## Task details:
Copy out each line of the data below in which "will" appears.

[Opening Source material section]

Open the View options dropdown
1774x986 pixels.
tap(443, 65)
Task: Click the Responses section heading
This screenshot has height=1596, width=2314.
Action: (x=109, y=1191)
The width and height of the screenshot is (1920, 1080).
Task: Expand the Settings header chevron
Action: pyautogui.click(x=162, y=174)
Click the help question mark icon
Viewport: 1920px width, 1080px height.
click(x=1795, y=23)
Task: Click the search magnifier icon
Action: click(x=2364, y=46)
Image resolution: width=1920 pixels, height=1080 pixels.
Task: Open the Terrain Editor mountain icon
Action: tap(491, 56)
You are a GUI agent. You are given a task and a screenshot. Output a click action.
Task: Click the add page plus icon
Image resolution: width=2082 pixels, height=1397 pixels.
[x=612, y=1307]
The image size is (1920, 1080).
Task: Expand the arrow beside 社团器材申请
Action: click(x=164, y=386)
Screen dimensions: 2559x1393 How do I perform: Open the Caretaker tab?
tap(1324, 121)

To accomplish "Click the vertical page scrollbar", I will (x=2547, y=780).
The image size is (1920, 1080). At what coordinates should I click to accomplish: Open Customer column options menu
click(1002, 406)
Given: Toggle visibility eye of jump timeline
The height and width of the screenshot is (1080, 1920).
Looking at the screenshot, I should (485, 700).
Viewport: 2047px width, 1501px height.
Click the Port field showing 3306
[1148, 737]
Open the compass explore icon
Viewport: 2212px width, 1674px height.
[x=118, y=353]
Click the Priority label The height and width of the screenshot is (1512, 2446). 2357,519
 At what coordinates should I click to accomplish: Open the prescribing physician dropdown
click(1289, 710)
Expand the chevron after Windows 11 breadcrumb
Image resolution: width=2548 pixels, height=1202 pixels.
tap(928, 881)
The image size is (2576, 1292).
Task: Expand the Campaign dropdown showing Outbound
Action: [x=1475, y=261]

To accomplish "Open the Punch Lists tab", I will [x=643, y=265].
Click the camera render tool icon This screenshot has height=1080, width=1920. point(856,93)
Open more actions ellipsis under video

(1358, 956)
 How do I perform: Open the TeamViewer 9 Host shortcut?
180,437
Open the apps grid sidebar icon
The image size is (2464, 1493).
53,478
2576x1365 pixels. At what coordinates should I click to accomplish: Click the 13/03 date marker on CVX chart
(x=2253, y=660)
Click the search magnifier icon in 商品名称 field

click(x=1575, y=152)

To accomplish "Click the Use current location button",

[Closing Source material section]

## Response area:
To accomplish "Click the vertical page scrollbar", I will (x=2547, y=780).
To accomplish "Open the Punch Lists tab", I will [x=643, y=265].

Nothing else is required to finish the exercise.